CHRISTINE ROMANS, CNN HOST: And with the White House budget proposal hitting some of the most needy where it hurts. Despite a growing backlash, this White House standing by its case.
BRIGGS: And then there is the health care overhaul. A growing number of House Republicans oppose the GOP health plan. A critical moment for Speaker Ryan. He already lost more support than he could handle to pass this bill. Welcome back to EARLY START. I'm Dave Briggs. Enough green for two of us on this St. Patrick's Day.
ROMANS: I know. I do have a green pen.
BRIGGS: It works.
ROMANS: I'm Christine Romans. It is 30 minutes past the hour. I hope you all are enjoying your St. Patrick's Day morning. A lot of news this morning. The White House lashing out on all sides, defending President Trump's unfounded wiretapping accusations. This is the most combative stance we've seen yet, unleashed in a White House press briefing that you just had to see to believe.
The press secretary, Sean Spicer, pushing back hard against reporters, quoting the House Speaker and congressional intelligence leaders. Reporters who were quoting all these other people who were saying there's no evidence President Obama ordered a wiretap of the Trump campaign. Later then, Speaker Paul Ryan not mincing words on the subject.
(BEGIN VIDEO CLIP)
REP. PAUL RYAN (R), HOUSE SPEAKER: We have not seen any evidence that there was a wiretap or a FISA court order against Trump Tower or somebody in Trump Tower.
(END VIDEO CLIP)
BRIGGS: Ryan, backed up by Senate Intel Committee chairman Richard Burr and the ranking Democrat on the panel, Mark Warner. Their statement saying, "Based on the information available to us, we see no indications that Trump Tower was the subject of surveillance by any element of the United States government either before or after Election Day 2016." CNN's Jim Acosta was directly in the line of fire at the White House.
JIM ACOSTA, CNN SENIOR WHITE HOUSE CORRESPONDENT: Dave and Christine, the White House is still digging in, trying to explain President Trump's baseless claim that former President Obama wiretapped him at Trump Tower during the 2016 campaign. During a testy news briefing over here at the White House, Press Secretary Sean Spicer predicted the president will still be vindicated after the Intelligence Committees up on Capitol Hill investigate the matter. Here's what he had to say.

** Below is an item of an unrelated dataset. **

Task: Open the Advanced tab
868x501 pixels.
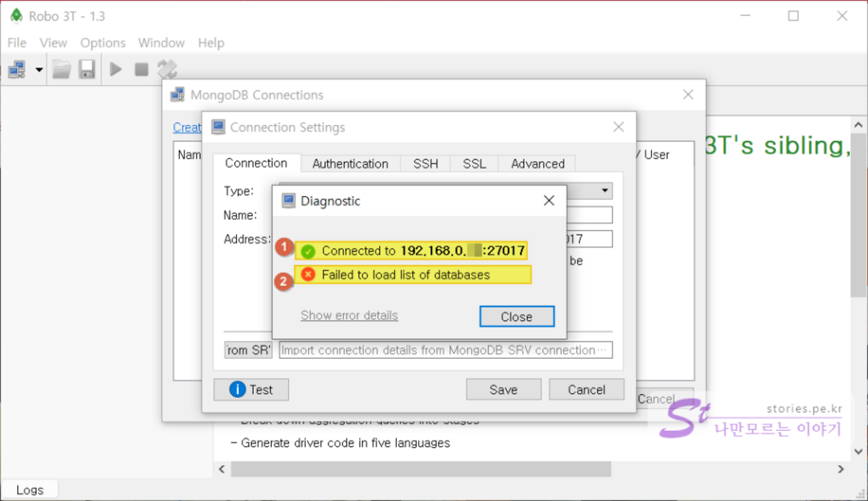Action: [537, 164]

SEAN SPICER, WHITE HOUSE PRESS SECRETARY: The president has already said clearly when he referred to wiretapping, he was referring to surveillance. So that's --
ACOSTA: That's not what it sounds like. It sounds like, Sean --
ACOSTA: -- that you and the president are saying now well, we don't mean wiretapping anymore --
ACOSTA: -- because that's not true anymore.
SPICER: No, no, that's not --
ACOSTA: So now we're going to hear it's other forms of surveillance. What's it going to be next?
SPICER: No, no. Jim, I think that's cute but at the end of the day -- we talked about this for three or four days -- what the president had to quote "wiretapping" in quotes. He was referring to broad surveillance and now you're basically going back. We've talked about this several days ago. The bottom line is that the investigation by the House and the Senate has not been provided all of the information, and when it does -- but where was the concern --
SPICER: No, no. What I -- I think the president addressed that last night. He said there's more to come. These are merely pointing out that I think there is widespread reporting that throughout the 2016 election there was surveillance that was done on a variety of people that came up.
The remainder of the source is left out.